**Task description**
Keep to one stretch of the data below, the lines from the one with "You are a GUI" up to and including the one with "Image resolution: width=715", and return that stretch exactly.

**Records to use**
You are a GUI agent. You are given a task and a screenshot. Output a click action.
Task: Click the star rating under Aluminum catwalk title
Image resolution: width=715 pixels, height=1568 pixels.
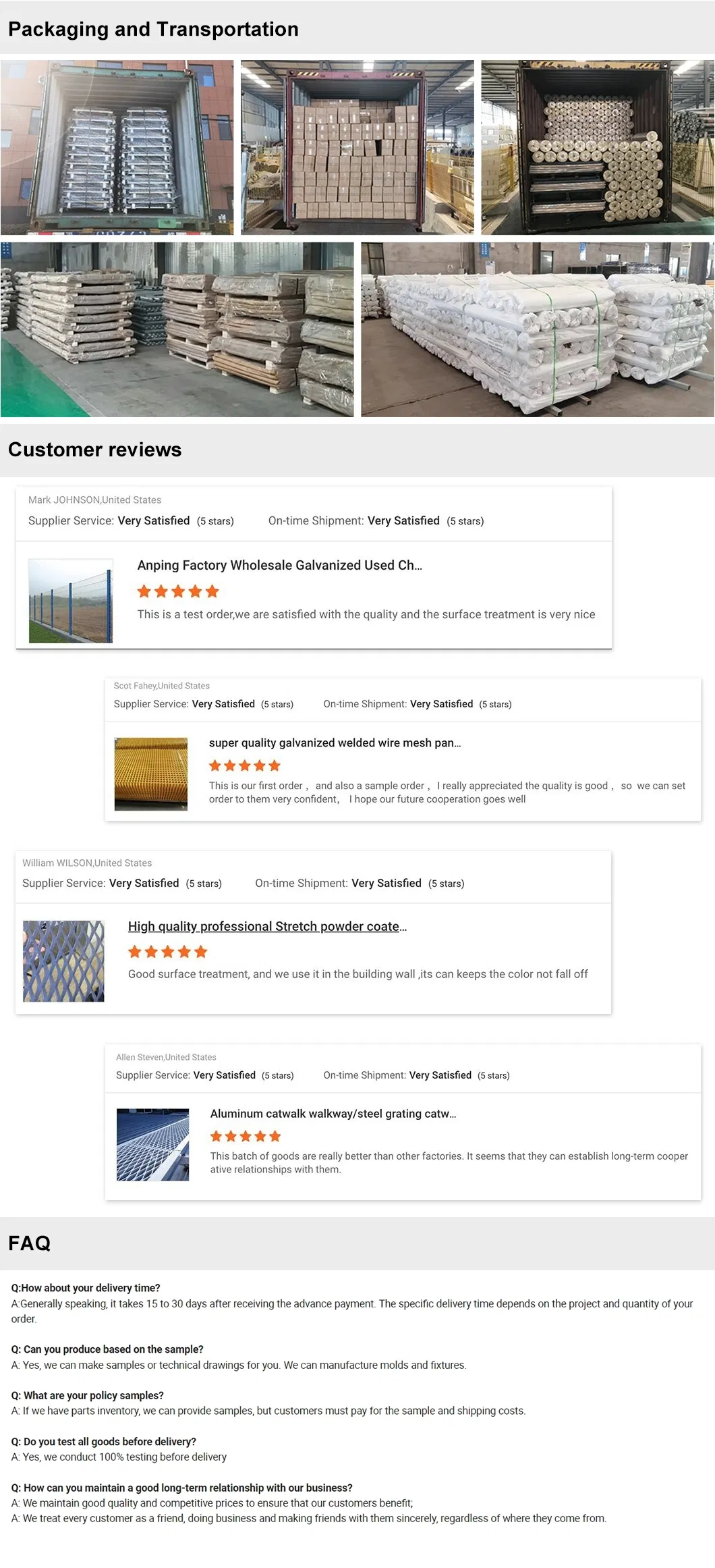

* * *

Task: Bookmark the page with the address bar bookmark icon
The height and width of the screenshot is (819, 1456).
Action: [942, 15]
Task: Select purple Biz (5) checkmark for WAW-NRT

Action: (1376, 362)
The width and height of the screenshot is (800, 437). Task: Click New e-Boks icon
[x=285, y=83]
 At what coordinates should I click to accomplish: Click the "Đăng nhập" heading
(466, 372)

**Task result**
You are a GUI agent. You are given a task and a screenshot. Output a click action.
Task: Click the star rating under Aluminum catwalk title
Image resolution: width=715 pixels, height=1568 pixels.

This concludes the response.